Bump - only 4 days to go!


----------



## quimcunx (Oct 8, 2012)

Please miss! Please miss!  

I'm going to come for this.  I'm free I think.   

Fresh meat too.  How novel.


----------



## editor (Oct 8, 2012)

Crispy said:


> Yep  It's a flouro newspaper delivery bag with 75 in big gaffa tape numbers on the side. I'll hang it on a chair.


It's pretty hard to miss!


----------



## quimcunx (Oct 8, 2012)

Doesn't help Xenon!


----------



## gaijingirl (Oct 8, 2012)

quimcunx said:


> Doesn't help Xenon!


 
I've sent him (?) my telephone number.


----------



## Guineveretoo (Oct 8, 2012)

Miss-Shelf said:


> Sure they'll be some bithday drinks coming yr way


It's a few days before my birthday - can I have some birthday drinks, too?


----------



## Guineveretoo (Oct 8, 2012)

gaijingirl said:


> I've sent him (?) my telephone number.


Me too!  A plethora of phone numbers - I wonder who s/he will phone.


----------



## gaijingirl (Oct 8, 2012)

Guineveretoo said:


> Me too! A plethora of phone numbers - I wonder who s/he will phone.


 
probably thinks we're a bunch of stalkery nutters and running for the hills!


----------



## quimcunx (Oct 8, 2012)

gaijingirl said:


> I've sent him (?) my telephone number.


 
Yes, him.  I think.... wait...  pretty unisex name as it goes.  

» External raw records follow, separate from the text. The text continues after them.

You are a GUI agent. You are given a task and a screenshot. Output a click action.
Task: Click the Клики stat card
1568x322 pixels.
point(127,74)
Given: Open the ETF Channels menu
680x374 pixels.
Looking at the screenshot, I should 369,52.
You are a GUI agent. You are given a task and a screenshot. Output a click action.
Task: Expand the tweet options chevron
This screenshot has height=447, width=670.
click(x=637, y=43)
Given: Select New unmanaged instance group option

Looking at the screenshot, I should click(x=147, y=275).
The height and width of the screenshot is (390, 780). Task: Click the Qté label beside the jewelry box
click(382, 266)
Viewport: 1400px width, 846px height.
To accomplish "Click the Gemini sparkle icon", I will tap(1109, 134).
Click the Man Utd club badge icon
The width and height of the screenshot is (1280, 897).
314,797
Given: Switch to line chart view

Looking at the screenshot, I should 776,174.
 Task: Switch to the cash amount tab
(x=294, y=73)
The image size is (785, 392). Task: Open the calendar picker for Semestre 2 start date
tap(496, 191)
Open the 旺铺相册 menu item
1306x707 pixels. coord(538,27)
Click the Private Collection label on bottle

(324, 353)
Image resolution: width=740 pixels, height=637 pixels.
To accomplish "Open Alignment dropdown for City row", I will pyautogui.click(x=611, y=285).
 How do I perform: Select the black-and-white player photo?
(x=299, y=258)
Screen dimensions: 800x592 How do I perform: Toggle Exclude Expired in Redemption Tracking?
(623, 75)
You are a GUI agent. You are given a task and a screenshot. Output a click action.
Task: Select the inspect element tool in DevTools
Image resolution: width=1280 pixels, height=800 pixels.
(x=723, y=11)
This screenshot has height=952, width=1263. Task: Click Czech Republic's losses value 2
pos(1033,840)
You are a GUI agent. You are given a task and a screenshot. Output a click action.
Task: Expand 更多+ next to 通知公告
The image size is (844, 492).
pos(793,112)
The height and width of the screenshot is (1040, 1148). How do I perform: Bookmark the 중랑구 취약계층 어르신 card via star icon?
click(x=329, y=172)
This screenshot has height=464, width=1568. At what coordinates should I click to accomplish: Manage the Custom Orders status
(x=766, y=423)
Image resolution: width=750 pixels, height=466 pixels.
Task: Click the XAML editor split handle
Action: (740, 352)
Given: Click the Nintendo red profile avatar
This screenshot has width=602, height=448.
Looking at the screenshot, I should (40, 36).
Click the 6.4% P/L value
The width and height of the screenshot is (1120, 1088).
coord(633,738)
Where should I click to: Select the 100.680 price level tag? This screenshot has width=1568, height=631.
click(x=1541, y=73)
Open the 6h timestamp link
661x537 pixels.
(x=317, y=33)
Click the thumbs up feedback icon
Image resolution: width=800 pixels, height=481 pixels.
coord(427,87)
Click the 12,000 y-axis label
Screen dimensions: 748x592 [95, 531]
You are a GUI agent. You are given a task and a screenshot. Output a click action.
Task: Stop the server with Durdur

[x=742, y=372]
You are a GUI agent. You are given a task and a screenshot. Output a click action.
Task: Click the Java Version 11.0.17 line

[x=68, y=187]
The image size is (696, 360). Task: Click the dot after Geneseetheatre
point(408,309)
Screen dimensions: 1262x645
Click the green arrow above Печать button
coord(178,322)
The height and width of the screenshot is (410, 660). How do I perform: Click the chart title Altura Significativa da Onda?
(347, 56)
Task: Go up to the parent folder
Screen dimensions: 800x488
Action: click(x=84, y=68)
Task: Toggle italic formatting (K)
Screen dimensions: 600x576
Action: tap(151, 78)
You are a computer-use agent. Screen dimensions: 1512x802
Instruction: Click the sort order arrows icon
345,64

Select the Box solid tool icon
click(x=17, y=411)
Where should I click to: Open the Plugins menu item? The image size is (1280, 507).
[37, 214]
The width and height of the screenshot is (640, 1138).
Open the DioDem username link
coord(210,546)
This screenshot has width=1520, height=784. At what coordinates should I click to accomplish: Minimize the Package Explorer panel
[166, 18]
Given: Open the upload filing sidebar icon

He's got mine anyway but not sure if he'll be there before me. 

It will all be fine you little sarf london urban drinks newbies.  Oh yes.  We'll be gentle.


----------



## not-bono-ever (Oct 8, 2012)

I have never been to a Urban drinks...maybe this time


----------



## gaijingirl (Oct 8, 2012)

s'gonna be a big one by the looks of it!


----------



## T & P (Oct 8, 2012)

I'll simply be looking for the aformentioned bag. And judging by the image it should not be too hard to spot it.


----------



## gaijingirl (Oct 10, 2012)

tomorrow!!


----------



## editor (Oct 10, 2012)

I'm definitely coming although it may be something of a flying visit as I'm coming from a work launch thing in town and then want to make it back to Brixton for the fab live music at the 414 club!


----------



## Badgers (Oct 10, 2012)

Friday the 12th still seems very popular.


----------



## editor (Oct 10, 2012)

I thought it was signed sealed and delivered for Thursday?


----------



## T & P (Oct 10, 2012)

It is AFAIK. That's the day I'll be showing up anyway


----------



## Badgers (Oct 10, 2012)

We may need a coalition


----------



## gaijingirl (Oct 10, 2012)

Badgers said:


> Friday the 12th still seems very popular.


 
(((badgers)))


----------



## gaijingirl (Oct 10, 2012)

It is tomorrow.  Date was decided at the end of September.  Sorry Badgers and anyone else who can't make tomorrow.


----------



## Badgers (Oct 10, 2012)

gaijingirl said:


> It is tomorrow. Date was decided at the end of September. Sorry Badgers and anyone else who can't make tomorrow.


 
I see 


*September 29th: *


gaijingirl said:


> Right... shall we do the 11th though as the most popular date...


 

*September 30th: *


gaijingirl said:


> or we can change it to Friday 12th.


----------



## gaijingirl (Oct 10, 2012)

Badgers said:


> I see
> 
> 
> *September 29th: *
> ...


 
yes but then the 29th was subsequently decided upon and the thread title changed accordingly.  Sorry, I know you can't make it tomorrow.


----------



## Badgers (Oct 10, 2012)

gaijingirl said:


> yes but then the 29th was subsequently decided upon and the thread title changed accordingly. Sorry, I know you can't make it tomorrow.


 
Where is it?


----------



## gaijingirl (Oct 10, 2012)

Badgers said:


> Where is it?


 
where is what?


----------



## Badgers (Oct 10, 2012)

gaijingirl said:


> where is what?


 
The drinks?


----------



## gaijingirl (Oct 10, 2012)

Badgers said:


> The drinks?


 
down your underpants....


----------



## kittyP (Oct 10, 2012)

I apologise for my husband


----------



## Badgers (Oct 10, 2012)

I will there on Friday. 
Alone. 
Having fun.


----------



## gaijingirl (Oct 10, 2012)

kittyP said:


> I apologise for my husband


 
Don't worry... I'm similarly afflicted.  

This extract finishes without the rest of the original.